Question

name 2 - 2 additional practice proving lines parallel use the figure for exercises 1 - 4. using the given information, which lines can you conclude are parallel? state the theorem or postulate that justifies each answer. 1. ∠1≅∠4 2. ∠2≅∠3 3. ∠6≅∠7 4. m∠5 + m∠8 = 180

Explanation:

Step1: Identify angle - pair relationships

For $\angle1\cong\angle4$, they are vertical angles. Vertical - angle congruence does not directly prove parallel lines.

Step2: Analyze $\angle2\cong\angle3$

$\angle2$ and $\angle3$ are alternate interior angles. By the Alternate Interior Angles Theorem, if two lines are cut by a transversal and the alternate interior angles are congruent, then the two lines are parallel. So, we can conclude that the lines are parallel.

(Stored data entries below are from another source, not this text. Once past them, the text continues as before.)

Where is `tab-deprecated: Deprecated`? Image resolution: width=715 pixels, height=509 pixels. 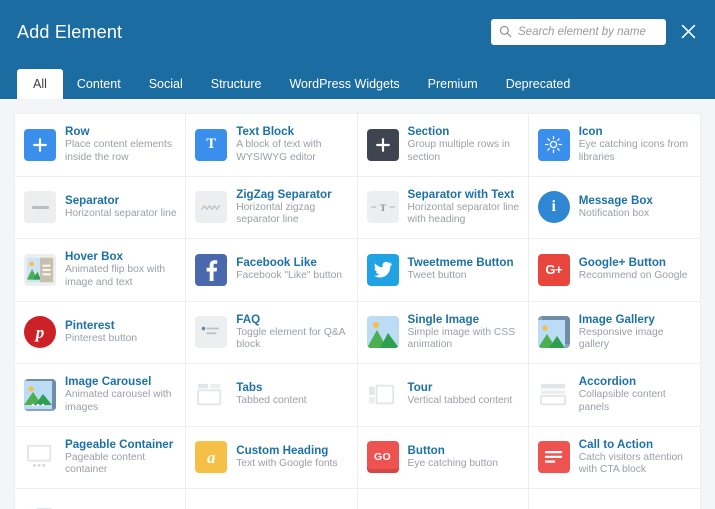 tab-deprecated: Deprecated is located at coordinates (538, 84).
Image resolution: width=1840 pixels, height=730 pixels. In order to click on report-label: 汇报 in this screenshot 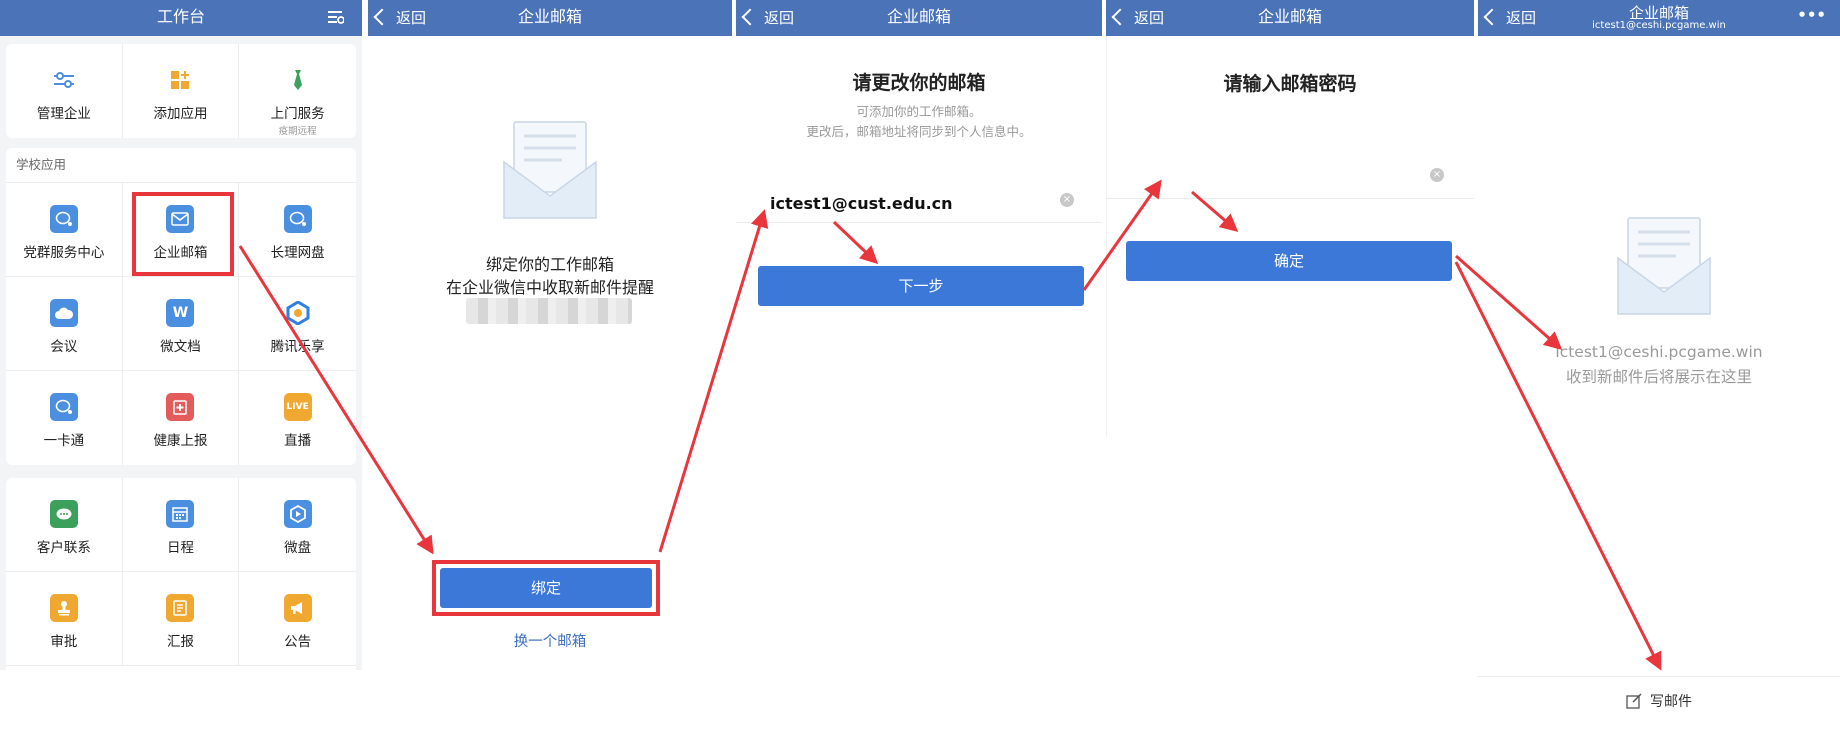, I will do `click(180, 642)`.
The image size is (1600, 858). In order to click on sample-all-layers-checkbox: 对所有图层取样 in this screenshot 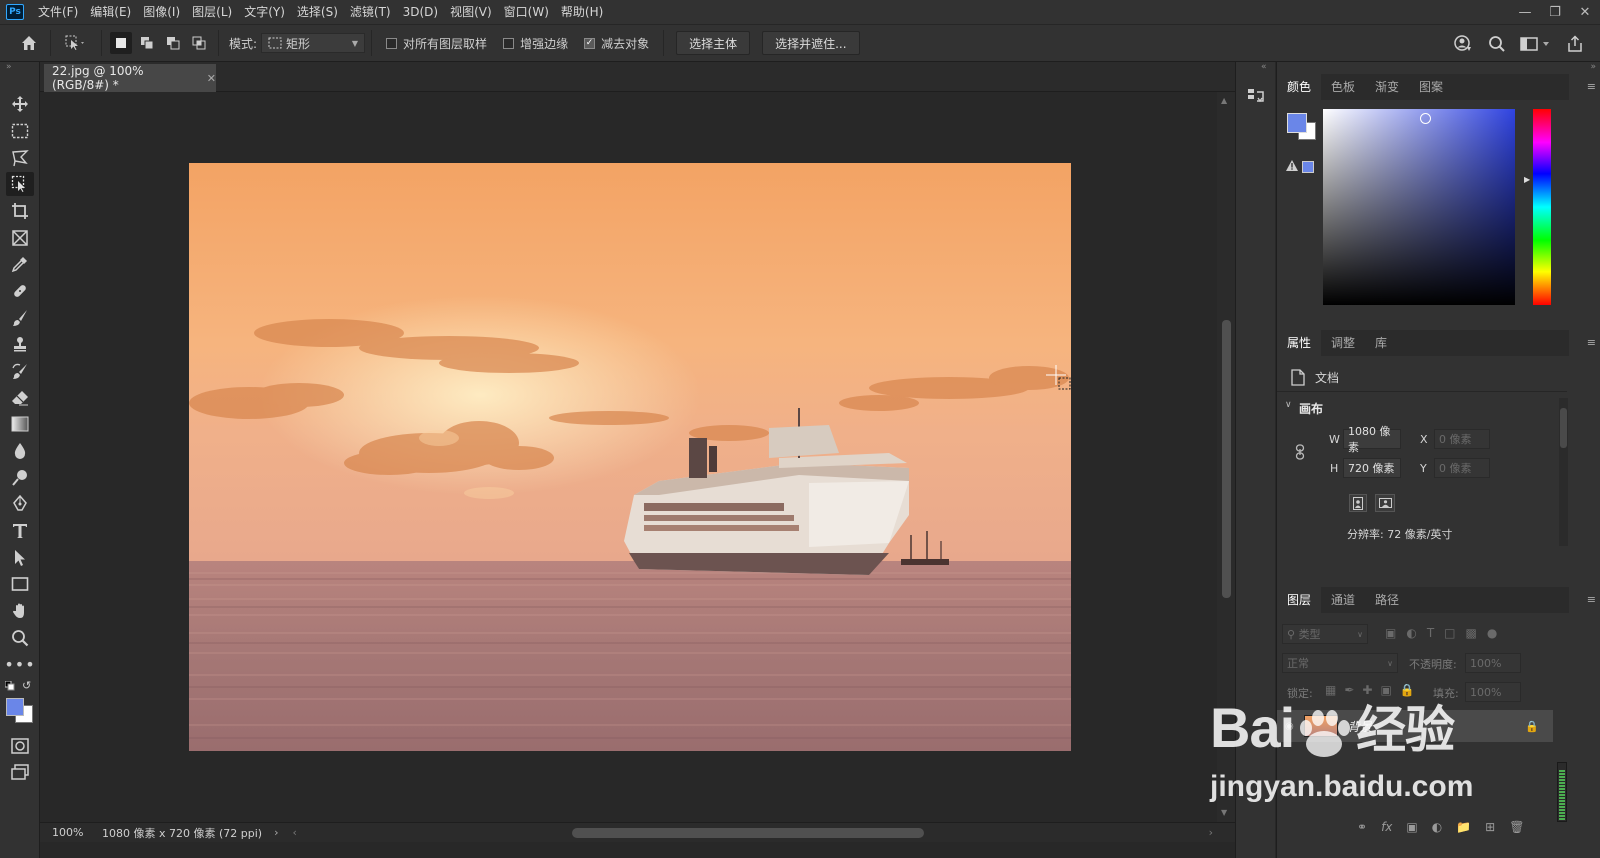, I will do `click(436, 44)`.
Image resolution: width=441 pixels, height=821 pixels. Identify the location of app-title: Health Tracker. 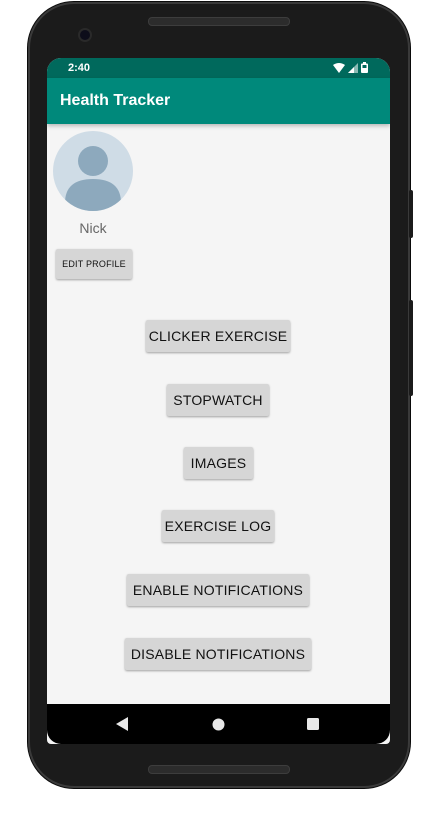
(116, 100).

Step3: Analyze $\angle6\cong\angle7$

$\angle6$ and $\angle7$ are alternate exterior angles. By the Alternate Exterior Angles Theorem, if two lines are cut by a transversal and the alternate exterior angles are congruent, then the two lines are parallel.

Step4: Analyze $m\angle5 + m\angle8=180$

$\angle5$ and $\angle8$ are same - side exterior angles. By the Same - Side Exterior Angles Theorem, if two lines are cut by a transversal and the same - side exterior angles are supplementary, then the two lines are parallel.

Answer:

1. No theorem for parallel lines (vertical angles).
2. Alternate Interior Angles Theorem.
3. Alternate Exterior Angles Theorem.
4. Same - Side Exterior Angles Theorem.